I don’t really have an ear for it. At all. I’ve tried, I really have – but outside of the usual Glenn Miller Big Band stuff that my Dad used to play (interspersed with German beer-drinking songs) every Sunday morning, my first real exposure to jazz of any kind was one of John Zorn‘s many free-jazz / hardcore guises. So that’s coloured my understanding of jazz somewhat, and made every jazz gig, every jazz festival, seem kind of… well, lame. Unstructured, but soft. Self-indulgent noodling pap.
But the blurb for these chaps declared they do things “a little different.”
And so I return to The Promethean (still an awesome venue, with gorgeous bar staff of the female variety) to check out The Debonaire Gentlemen – Grant on trombone, Sam on double bass, and Max on saxophone. Max on sax – I like that. There’s a fair crowd gathered for the start of the show, and they open with an original composition, which – as with all their tunes – started and ended tightly, but was the usual muddy meandering mess in the middle that I’ve come to expect from trad jazz. Away from the rigor of the intro and outro, they flounce over each other in extended solos with no structure… just like normal jazz, so I don’t see what’s “a little different” about it.

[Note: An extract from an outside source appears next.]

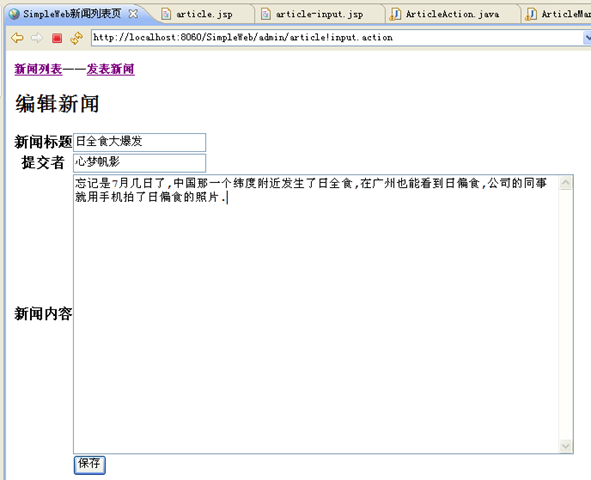
Task: Click the globe icon on SimpleWeb tab
Action: pos(14,14)
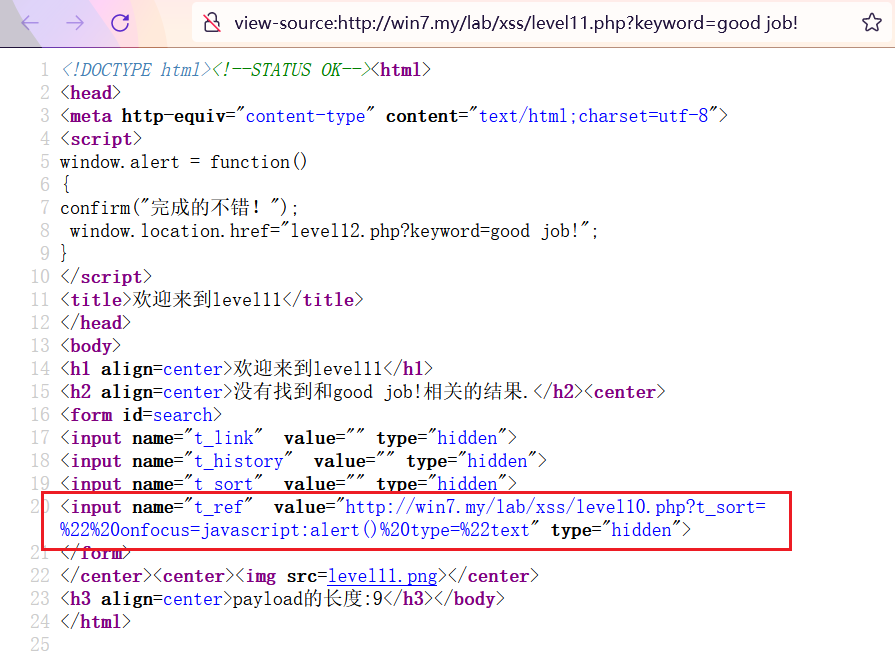Reload the view-source page
The height and width of the screenshot is (670, 895).
pos(120,23)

Now, that all sounds a little caustic, but here’s the thing – it doesn’t matter. I’m sitting here, typing whilst listening, and it doesn’t matter. I’ve disengaged my brain for a while, some Annie’s Lane Cab Merlot is gently warming my stomach (and skull), and I’m just at ease. Jazz? is part of the background, yet actively enabling my relaxed state – one which I rarely enter, and never seem to appreciate. And that’s just fine by me.
The second set is shorter – and much tighter, much less noodling, as a result. And it’s lovely. And it’s a pity that most of the crowd had already left; they missed out on the cool-as-fuck harmonised whistling on the final number for the evening. And so I left with a smile on my face, cheer in my heart, and a belly full of lovely red. Top night, really.